Dati di puntamento sul bersaglio:
_____
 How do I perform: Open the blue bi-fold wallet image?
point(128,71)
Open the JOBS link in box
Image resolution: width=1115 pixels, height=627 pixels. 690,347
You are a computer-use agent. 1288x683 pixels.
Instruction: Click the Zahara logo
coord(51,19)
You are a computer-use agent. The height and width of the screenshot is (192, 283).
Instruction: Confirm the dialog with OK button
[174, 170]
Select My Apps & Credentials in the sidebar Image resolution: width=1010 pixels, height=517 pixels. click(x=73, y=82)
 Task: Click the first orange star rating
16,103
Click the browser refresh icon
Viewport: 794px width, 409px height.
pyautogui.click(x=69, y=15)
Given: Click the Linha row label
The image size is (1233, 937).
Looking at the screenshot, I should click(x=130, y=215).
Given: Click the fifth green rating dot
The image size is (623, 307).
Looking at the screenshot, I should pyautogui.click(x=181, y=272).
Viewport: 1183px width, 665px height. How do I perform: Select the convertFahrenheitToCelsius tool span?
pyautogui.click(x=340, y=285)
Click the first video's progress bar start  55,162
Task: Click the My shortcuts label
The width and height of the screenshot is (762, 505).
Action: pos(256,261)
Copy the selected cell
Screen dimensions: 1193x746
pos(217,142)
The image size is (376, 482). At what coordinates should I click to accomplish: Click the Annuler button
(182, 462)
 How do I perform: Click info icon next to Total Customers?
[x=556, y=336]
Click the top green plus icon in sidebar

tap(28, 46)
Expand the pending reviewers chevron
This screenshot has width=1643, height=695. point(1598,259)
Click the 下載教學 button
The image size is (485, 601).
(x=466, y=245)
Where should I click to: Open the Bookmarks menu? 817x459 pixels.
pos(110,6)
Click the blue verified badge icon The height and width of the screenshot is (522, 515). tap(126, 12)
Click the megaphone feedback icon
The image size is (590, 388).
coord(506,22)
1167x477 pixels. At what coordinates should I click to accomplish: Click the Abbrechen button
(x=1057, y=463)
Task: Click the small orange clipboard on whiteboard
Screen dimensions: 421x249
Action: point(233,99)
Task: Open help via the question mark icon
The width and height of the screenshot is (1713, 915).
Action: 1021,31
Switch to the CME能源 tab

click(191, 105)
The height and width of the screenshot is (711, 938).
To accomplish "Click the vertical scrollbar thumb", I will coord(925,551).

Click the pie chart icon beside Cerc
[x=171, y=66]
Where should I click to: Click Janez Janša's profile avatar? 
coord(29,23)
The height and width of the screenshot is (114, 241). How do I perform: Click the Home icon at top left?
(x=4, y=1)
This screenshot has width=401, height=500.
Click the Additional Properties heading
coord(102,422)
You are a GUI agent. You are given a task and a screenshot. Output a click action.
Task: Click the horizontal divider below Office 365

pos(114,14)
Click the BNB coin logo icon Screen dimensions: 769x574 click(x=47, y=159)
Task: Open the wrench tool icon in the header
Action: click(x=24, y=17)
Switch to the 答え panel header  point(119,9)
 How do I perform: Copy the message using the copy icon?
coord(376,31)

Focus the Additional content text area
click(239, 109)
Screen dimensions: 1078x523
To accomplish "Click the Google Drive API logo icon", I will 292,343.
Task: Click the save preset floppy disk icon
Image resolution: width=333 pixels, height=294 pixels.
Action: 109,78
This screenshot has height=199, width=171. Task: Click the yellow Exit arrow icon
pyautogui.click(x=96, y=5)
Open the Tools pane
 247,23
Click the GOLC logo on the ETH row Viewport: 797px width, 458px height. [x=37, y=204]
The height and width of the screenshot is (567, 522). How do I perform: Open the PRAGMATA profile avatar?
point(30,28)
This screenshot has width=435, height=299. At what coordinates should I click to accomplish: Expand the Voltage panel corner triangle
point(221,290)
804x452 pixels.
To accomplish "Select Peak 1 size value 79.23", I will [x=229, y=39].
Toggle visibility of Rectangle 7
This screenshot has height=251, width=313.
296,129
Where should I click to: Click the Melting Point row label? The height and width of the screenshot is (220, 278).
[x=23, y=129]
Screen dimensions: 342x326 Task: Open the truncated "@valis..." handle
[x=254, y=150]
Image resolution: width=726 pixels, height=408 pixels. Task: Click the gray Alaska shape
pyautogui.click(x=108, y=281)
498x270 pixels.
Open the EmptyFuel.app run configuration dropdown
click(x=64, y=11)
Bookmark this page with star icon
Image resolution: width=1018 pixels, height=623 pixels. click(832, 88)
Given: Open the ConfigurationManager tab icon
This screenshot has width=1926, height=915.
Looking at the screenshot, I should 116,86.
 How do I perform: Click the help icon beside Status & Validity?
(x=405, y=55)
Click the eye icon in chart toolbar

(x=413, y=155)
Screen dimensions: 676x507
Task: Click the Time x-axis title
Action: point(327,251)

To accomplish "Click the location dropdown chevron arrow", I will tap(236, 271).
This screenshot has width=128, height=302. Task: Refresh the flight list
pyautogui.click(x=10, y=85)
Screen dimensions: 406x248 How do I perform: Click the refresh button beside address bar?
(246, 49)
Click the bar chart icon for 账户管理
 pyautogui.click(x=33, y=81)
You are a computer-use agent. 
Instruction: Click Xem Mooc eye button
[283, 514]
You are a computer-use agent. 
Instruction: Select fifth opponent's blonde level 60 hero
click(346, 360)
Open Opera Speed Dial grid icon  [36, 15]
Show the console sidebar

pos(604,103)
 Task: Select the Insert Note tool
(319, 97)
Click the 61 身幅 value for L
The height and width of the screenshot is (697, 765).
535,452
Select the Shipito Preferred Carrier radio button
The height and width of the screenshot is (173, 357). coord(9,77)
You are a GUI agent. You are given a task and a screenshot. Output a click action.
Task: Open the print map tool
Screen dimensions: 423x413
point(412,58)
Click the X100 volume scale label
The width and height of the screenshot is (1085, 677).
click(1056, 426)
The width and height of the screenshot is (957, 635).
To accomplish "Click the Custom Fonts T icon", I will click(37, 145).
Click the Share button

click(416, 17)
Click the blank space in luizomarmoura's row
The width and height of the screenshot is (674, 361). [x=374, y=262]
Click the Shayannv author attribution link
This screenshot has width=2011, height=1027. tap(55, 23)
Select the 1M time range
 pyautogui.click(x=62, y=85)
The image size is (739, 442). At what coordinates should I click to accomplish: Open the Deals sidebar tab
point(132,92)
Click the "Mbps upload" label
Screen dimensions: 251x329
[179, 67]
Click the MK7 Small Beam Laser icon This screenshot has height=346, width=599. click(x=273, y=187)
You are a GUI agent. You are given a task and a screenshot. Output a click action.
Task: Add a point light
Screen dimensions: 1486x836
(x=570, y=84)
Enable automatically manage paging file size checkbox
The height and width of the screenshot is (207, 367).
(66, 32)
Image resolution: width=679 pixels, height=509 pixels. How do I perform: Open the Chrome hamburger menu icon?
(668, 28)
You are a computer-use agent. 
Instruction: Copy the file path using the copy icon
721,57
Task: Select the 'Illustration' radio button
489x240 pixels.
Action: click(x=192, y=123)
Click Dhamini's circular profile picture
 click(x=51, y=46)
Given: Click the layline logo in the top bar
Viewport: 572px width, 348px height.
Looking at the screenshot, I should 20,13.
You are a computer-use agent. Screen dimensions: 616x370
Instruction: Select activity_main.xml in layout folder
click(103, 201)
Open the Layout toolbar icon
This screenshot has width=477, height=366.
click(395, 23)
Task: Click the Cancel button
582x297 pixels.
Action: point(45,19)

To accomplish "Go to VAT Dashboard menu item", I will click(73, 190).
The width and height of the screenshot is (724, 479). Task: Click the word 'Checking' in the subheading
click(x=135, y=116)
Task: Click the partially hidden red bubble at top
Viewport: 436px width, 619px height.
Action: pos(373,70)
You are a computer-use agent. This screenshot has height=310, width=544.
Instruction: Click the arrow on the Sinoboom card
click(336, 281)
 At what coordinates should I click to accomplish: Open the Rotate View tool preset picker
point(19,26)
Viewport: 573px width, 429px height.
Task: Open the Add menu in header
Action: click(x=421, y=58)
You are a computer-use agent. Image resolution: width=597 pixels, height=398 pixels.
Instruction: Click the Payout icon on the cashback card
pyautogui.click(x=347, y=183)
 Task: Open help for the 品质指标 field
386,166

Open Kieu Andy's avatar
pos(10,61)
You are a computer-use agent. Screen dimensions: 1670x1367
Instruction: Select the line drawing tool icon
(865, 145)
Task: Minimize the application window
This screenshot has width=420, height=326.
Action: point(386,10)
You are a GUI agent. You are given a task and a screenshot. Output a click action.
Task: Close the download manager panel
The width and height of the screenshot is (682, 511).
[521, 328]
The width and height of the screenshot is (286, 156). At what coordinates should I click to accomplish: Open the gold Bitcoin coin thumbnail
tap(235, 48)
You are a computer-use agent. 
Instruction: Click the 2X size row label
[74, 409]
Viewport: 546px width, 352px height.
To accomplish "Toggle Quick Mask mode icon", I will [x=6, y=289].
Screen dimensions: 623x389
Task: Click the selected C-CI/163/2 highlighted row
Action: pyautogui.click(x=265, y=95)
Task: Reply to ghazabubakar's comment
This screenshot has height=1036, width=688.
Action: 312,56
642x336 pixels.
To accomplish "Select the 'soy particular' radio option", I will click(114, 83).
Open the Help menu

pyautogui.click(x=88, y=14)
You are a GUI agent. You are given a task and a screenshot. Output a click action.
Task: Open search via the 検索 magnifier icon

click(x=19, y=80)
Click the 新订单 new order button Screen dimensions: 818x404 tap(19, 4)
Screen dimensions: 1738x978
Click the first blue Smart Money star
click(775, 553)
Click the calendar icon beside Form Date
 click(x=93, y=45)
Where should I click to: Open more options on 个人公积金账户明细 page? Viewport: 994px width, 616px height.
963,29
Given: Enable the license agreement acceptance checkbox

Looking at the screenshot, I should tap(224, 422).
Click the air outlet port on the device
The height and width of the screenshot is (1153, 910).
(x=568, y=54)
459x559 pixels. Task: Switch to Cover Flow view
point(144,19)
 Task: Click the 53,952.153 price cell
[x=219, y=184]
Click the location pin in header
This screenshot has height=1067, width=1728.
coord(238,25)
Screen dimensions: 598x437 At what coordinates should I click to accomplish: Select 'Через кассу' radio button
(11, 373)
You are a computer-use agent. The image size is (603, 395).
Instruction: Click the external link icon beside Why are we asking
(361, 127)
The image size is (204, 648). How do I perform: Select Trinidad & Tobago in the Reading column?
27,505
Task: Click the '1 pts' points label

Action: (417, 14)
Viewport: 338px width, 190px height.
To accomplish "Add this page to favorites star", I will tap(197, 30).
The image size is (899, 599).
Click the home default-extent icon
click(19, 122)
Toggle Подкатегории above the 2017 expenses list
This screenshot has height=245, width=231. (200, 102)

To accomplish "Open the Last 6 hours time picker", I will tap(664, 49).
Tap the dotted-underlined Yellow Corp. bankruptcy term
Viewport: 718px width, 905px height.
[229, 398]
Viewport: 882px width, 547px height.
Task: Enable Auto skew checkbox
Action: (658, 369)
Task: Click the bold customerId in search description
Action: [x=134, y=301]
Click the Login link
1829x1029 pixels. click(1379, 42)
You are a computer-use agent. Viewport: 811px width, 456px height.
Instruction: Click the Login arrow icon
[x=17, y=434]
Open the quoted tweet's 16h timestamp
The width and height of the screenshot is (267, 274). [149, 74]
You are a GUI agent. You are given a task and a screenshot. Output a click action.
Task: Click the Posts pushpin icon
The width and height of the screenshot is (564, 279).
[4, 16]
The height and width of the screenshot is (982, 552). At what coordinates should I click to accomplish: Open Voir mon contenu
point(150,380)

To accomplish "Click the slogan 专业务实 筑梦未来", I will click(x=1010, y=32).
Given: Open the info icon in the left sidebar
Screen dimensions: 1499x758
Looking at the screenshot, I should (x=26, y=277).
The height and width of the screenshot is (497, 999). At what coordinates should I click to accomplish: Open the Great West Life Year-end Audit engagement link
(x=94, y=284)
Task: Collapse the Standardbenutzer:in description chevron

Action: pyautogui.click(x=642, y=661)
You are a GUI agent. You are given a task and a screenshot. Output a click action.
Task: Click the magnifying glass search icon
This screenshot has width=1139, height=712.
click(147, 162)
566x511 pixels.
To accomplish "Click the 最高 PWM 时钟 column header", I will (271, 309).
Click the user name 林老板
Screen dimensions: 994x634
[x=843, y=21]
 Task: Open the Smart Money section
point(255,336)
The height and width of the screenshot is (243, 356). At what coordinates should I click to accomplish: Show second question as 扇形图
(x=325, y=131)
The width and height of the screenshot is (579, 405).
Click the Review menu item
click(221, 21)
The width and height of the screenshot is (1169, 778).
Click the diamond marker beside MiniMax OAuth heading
_____
» **Istruzione**
Inserisci in una lista numerata tutte le righe dell'elenco, da quella che contiene "The image size is (739, 442)." giù fino a quella che contiene "click(395, 23)", entrambe incluse. Tralascia le righe vuote.

» **Risultato**
1. The image size is (739, 442). At what coordinates should I click to accomplish: Open the Deals sidebar tab
2. point(132,92)
3. Click the "Mbps upload" label
4. Screen dimensions: 251x329
5. [179, 67]
6. Click the MK7 Small Beam Laser icon This screenshot has height=346, width=599. click(x=273, y=187)
7. You are a GUI agent. You are given a task and a screenshot. Output a click action.
8. Task: Add a point light
9. Screen dimensions: 1486x836
10. (x=570, y=84)
11. Enable automatically manage paging file size checkbox
12. The height and width of the screenshot is (207, 367).
13. (66, 32)
14. Image resolution: width=679 pixels, height=509 pixels. How do I perform: Open the Chrome hamburger menu icon?
15. (668, 28)
16. You are a computer-use agent. 
17. Instruction: Copy the file path using the copy icon
18. 721,57
19. Task: Select the 'Illustration' radio button
20. 489x240 pixels.
21. Action: click(x=192, y=123)
22. Click Dhamini's circular profile picture
23.  click(x=51, y=46)
24. Given: Click the layline logo in the top bar
25. Viewport: 572px width, 348px height.
26. Looking at the screenshot, I should 20,13.
27. You are a computer-use agent. Screen dimensions: 616x370
28. Instruction: Select activity_main.xml in layout folder
29. click(103, 201)
30. Open the Layout toolbar icon
31. This screenshot has width=477, height=366.
32. click(395, 23)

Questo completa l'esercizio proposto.